How to use Streaming Text to Speech (TTS) with websockets

View as MarkdownOpen in Claude

Real-time Text to Speech Synthesis

The WavesStreamingTTS class provides high-performance text-to-speech conversion with configurable streaming parameters. This implementation is optimized for low-latency applications where immediate audio feedback is critical, such as voice assistants, live narration, or interactive applications.

Configuration Setup

The streaming TTS system uses a TTSConfig object to manage synthesis parameters:

1from smallestai.waves import TTSConfig, WavesStreamingTTS
2
3config = TTSConfig(
4 voice_id="aditi",
5 api_key="YOUR_SMALLEST_API_KEY",
6 sample_rate=24000,
7 speed=1.0,
8 max_buffer_flush_ms=100
9)
10
11streaming_tts = WavesStreamingTTS(config)

Basic Text Synthesis

For straightforward text-to-speech conversion, use the synthesize method:

1text = "Hello world, this is a test of the Smallest AI streaming TTS SDK."
2audio_chunks = []
3
4for chunk in streaming_tts.synthesize(text):
5 audio_chunks.append(chunk)

Streaming Text Input

For real-time applications where text arrives incrementally, use synthesize_streaming:

1def text_stream():
2 text = "Streaming synthesis with chunked text input for Smallest SDK."
3 for word in text.split():
4 yield word + " "
5
6audio_chunks = []
7for chunk in streaming_tts.synthesize_streaming(text_stream()):
8 audio_chunks.append(chunk)

Saving Audio to WAV File

Convert the raw PCM audio chunks to a standard WAV file:

1import wave
2from io import BytesIO
3
4def save_audio_chunks_to_wav(audio_chunks, filename="output.wav"):
5 with wave.open(filename, 'wb') as wf:
6 wf.setnchannels(1) # Mono
7 wf.setsampwidth(2) # 16-bit
8 wf.setframerate(24000) # 24kHz
9 wf.writeframes(b''.join(audio_chunks))
10
11text = "Your text to synthesize here."
12audio_chunks = list(streaming_tts.synthesize(text))
13save_audio_chunks_to_wav(audio_chunks, "speech_output.wav")

Configuration Parameters

  • voice_id: Voice identifier (e.g., “aditi”, “male-1”, “female-2”)
  • api_key: Your Smallest AI API key
  • language: Language code for synthesis (default: “en”)
  • sample_rate: Audio sample rate in Hz (default: 24000)
  • speed: Speech speed multiplier (default: 1.0 - normal speed, 0.5 = half speed, 2.0 = double speed)
  • consistency: Voice consistency parameter (default: 0.5, range: 0.0-1.0)
  • enhancement: Audio enhancement level (default: 1)
  • similarity: Voice similarity parameter (default: 0, range: 0.0-1.0)
  • max_buffer_flush_ms: Maximum buffer time in milliseconds before forcing audio output (default: 0)

Output Format

The streaming TTS returns raw PCM audio data as bytes objects.
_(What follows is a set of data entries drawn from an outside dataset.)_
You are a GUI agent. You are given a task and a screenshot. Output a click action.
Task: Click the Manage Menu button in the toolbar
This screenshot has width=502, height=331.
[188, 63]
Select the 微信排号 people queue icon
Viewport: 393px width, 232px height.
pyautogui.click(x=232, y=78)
Each chunk represents a portion of the synthesized audio that can be:

  • Played directly through audio hardware
  • Saved to audio files (WAV, MP3, etc.)
  • Streamed over network protocols
  • Processed with additional audio effects

The raw format ensures minimal latency and maximum flexibility for real-time applications where immediate audio feedback is essential.